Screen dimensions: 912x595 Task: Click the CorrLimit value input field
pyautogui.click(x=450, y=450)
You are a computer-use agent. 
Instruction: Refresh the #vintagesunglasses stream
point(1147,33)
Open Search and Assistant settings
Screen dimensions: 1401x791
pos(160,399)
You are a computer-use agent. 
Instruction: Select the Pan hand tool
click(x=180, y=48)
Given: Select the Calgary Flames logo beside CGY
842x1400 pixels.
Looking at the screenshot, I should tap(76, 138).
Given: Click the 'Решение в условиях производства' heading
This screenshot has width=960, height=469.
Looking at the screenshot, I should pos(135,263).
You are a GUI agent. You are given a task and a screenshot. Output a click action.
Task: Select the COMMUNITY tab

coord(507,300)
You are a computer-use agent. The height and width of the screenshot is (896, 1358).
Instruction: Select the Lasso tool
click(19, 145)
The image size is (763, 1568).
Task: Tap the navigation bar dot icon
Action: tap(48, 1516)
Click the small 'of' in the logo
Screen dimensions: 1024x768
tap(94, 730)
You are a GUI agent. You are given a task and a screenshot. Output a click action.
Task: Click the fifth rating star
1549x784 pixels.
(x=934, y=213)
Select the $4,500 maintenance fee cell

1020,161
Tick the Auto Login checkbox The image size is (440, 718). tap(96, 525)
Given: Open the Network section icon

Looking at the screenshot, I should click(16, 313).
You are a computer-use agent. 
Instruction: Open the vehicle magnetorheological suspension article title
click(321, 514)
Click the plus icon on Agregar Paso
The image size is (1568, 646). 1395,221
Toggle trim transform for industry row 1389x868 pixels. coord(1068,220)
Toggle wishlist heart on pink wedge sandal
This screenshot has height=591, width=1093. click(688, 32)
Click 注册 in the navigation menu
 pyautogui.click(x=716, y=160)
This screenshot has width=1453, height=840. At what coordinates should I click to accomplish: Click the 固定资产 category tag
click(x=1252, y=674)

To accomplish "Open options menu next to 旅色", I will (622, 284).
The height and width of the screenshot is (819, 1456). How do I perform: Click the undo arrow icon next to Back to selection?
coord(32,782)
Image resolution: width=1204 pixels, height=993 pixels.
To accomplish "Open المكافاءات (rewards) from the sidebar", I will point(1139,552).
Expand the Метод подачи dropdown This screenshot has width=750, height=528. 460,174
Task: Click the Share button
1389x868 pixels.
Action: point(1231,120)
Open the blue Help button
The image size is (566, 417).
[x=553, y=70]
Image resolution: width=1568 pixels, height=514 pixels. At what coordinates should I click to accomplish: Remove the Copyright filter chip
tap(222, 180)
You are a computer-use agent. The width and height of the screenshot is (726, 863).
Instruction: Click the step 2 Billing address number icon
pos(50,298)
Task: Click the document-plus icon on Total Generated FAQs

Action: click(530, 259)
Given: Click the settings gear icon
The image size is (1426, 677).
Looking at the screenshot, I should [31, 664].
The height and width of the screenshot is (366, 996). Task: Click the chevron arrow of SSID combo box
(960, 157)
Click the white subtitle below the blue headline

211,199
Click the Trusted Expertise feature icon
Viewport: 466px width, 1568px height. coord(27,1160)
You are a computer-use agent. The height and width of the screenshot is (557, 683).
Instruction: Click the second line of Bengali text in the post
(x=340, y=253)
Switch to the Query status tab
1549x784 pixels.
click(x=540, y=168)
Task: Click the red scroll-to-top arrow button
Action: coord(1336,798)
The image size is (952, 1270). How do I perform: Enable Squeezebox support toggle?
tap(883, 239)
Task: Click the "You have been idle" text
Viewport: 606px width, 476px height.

*****

**Yapmanız gereken**: Yukarıdaki listeyi, her satır bir dize olacak biçimde bir JSON dizisine dönüştürün. Boş satırları dahil etmeyin.

**Alıştırma sonucu**:
[
  "Screen dimensions: 912x595 Task: Click the CorrLimit value input field",
  "pyautogui.click(x=450, y=450)",
  "You are a computer-use agent. ",
  "Instruction: Refresh the #vintagesunglasses stream",
  "point(1147,33)",
  "Open Search and Assistant settings",
  "Screen dimensions: 1401x791",
  "pos(160,399)",
  "You are a computer-use agent. ",
  "Instruction: Select the Pan hand tool",
  "click(x=180, y=48)",
  "Given: Select the Calgary Flames logo beside CGY",
  "842x1400 pixels.",
  "Looking at the screenshot, I should tap(76, 138).",
  "Given: Click the 'Решение в условиях производства' heading",
  "This screenshot has width=960, height=469.",
  "Looking at the screenshot, I should pos(135,263).",
  "You are a GUI agent. You are given a task and a screenshot. Output a click action.",
  "Task: Select the COMMUNITY tab",
  "coord(507,300)",
  "You are a computer-use agent. The height and width of the screenshot is (896, 1358).",
  "Instruction: Select the Lasso tool",
  "click(19, 145)",
  "The image size is (763, 1568).",
  "Task: Tap the navigation bar dot icon",
  "Action: tap(48, 1516)",
  "Click the small 'of' in the logo",
  "Screen dimensions: 1024x768",
  "tap(94, 730)",
  "You are a GUI agent. You are given a task and a screenshot. Output a click action.",
  "Task: Click the fifth rating star",
  "1549x784 pixels.",
  "(x=934, y=213)",
  "Select the $4,500 maintenance fee cell",
  "1020,161",
  "Tick the Auto Login checkbox The image size is (440, 718). tap(96, 525)",
  "Given: Open the Network section icon",
  "Looking at the screenshot, I should click(16, 313).",
  "You are a computer-use agent. ",
  "Instruction: Open the vehicle magnetorheological suspension article title",
  "click(321, 514)",
  "Click the plus icon on Agregar Paso",
  "The image size is (1568, 646). 1395,221",
  "Toggle trim transform for industry row 1389x868 pixels. coord(1068,220)",
  "Toggle wishlist heart on pink wedge sandal",
  "This screenshot has height=591, width=1093. click(688, 32)",
  "Click 注册 in the navigation menu",
  " pyautogui.click(x=716, y=160)",
  "This screenshot has width=1453, height=840. At what coordinates should I click to accomplish: Click the 固定资产 category tag",
  "click(x=1252, y=674)",
  "To accomplish \"Open options menu next to 旅色\", I will (622, 284).",
  "The height and width of the screenshot is (819, 1456). How do I perform: Click the undo arrow icon next to Back to selection?",
  "coord(32,782)",
  "Image resolution: width=1204 pixels, height=993 pixels.",
  "To accomplish \"Open المكافاءات (rewards) from the sidebar\", I will point(1139,552).",
  "Expand the Метод подачи dropdown This screenshot has width=750, height=528. 460,174",
  "Task: Click the Share button",
  "1389x868 pixels.",
  "Action: point(1231,120)",
  "Open the blue Help button",
  "The image size is (566, 417).",
  "[x=553, y=70]",
  "Image resolution: width=1568 pixels, height=514 pixels. At what coordinates should I click to accomplish: Remove the Copyright filter chip",
  "tap(222, 180)",
  "You are a computer-use agent. The width and height of the screenshot is (726, 863).",
  "Instruction: Click the step 2 Billing address number icon",
  "pos(50,298)",
  "Task: Click the document-plus icon on Total Generated FAQs",
  "Action: click(530, 259)",
  "Given: Click the settings gear icon",
  "The image size is (1426, 677).",
  "Looking at the screenshot, I should [31, 664].",
  "The height and width of the screenshot is (366, 996). Task: Click the chevron arrow of SSID combo box",
  "(960, 157)",
  "Click the white subtitle below the blue headline",
  "211,199",
  "Click the Trusted Expertise feature icon",
  "Viewport: 466px width, 1568px height. coord(27,1160)",
  "You are a computer-use agent. The height and width of the screenshot is (557, 683).",
  "Instruction: Click the second line of Bengali text in the post",
  "(x=340, y=253)",
  "Switch to the Query status tab",
  "1549x784 pixels.",
  "click(x=540, y=168)",
  "Task: Click the red scroll-to-top arrow button",
  "Action: coord(1336,798)",
  "The image size is (952, 1270). How do I perform: Enable Squeezebox support toggle?",
  "tap(883, 239)",
  "Task: Click the \"You have been idle\" text",
  "Viewport: 606px width, 476px height."
]